Al sabio del Norte le agradaban las entrevistas personales o los grandes grupos. En la primeras parecía encontrar en el interlocutor (generalmente, grabador en mano) el registro histórico de sus verdades y lo comprobaba por el interés que despertaba con sus monólogos y por el brillo de sus ojos al descubrir en sus palabras los reflejos de la verdad. Con los grupos gozaba porque sabía que podía llegar a más gente y que -- a través de ellos -- la verdad se podían volver expansiva, casi universal. Ellos también sabían por el tono de la voz cuando el encuentro finalizaba y partían orgulloso por el caudal de anotaciones, conocimientos, mensajes y verdades (casi sagradas) que habían atesorado.

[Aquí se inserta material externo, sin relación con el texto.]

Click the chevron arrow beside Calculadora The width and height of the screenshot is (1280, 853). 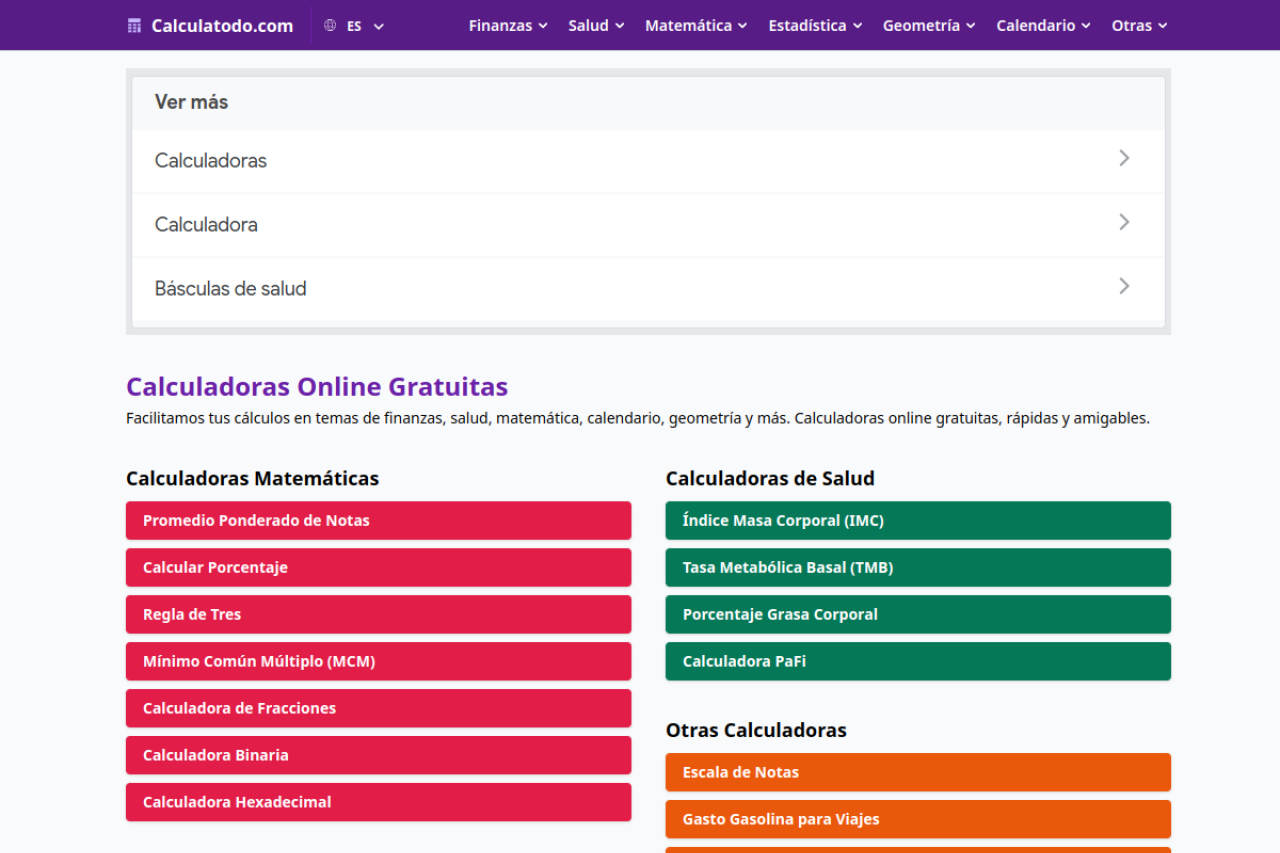1124,222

Curiosamente, ni los vecinos del pueblo ni los visitantes solían recurrir a los dos filósofos a la vez. Partidarios ocasionales o deliberados de uno o de otro, preferían mantenerse fieles a su estilo. No generaban bandos o antipatías sino tolerancia y respeto.

El paso del tiempo, con implacable persistencia, fue diluyendo las noches y los días. En un breve período murieron los dos sabios. El filósofo del Norte murió en un tibio amanecer de octubre, rodeado por sus seguidores más consecuentes. El sabio del Sur murió en una plácida tarde estival, cuando un grupo de visitantes abandonaba la casa. A partir de entonces el pueblo, el río, la montaña, el camino se quedaron un poco huérfanos, añorando tiempos pasados. Uno y otro, prolongando una mágica simetría fueron sepultados en sendos valles: cada uno en la suave ladera de las montañas, las mismas que servían de marco a cada una de las viviendas.

La casa del Filósofo de la Entrada (Norte) se convirtió rápidamente en un Centro Cultural y académicos de prestigio, al que acudían desde remotos lugares para estudiar los libros del sabios, hacer las interpretaciones, ordenar sus escritos, publicar sus obras, divulgar sus ideas, repetir sus enseñanzas.

La sencilla casa del Sabio de la salida (Sur) se convirtió en una escuela. Sus libros, sus escritos y sus pertenencias fueron utilizados para continuar con el espíritu de búsqueda de su antiguo morador. Entre aquellas sabias paredes se respiraba la necesidad de no detenerse en ningún conocimiento definitivo, en multiplicar las preguntas, en relativizar el valor de las respuestas.

Junto a la tumba del Sabio del Norte nació un árbol sólido y frondoso: se convirtió en un lugar de referencia para tantos visitantes que acudían a recordarlo y venerarlo; encontraban bajos sus ramas sombra, seguridad y protección. En el otro extremo, en el valle del Sur, junto a la tumba nació un árbol cargado de frutas que, sin reparar en las estaciones, se prodigaban en alimento para los visitantes.

A veces, en ciertas noches de verano y en algunas frías mañanas de otoño, sobrevuela de un extremo a otro del pueblo, un espíritu inquieto preguntando y preguntando. “¿Cuál de los dos era realmente sabio? ¿Quién era realmente el filósofo y tenía la habilidad para proponer el ingreso en el terreno del pensamiento? ¿En cuál de ellos moraba el tesoro de la verdad?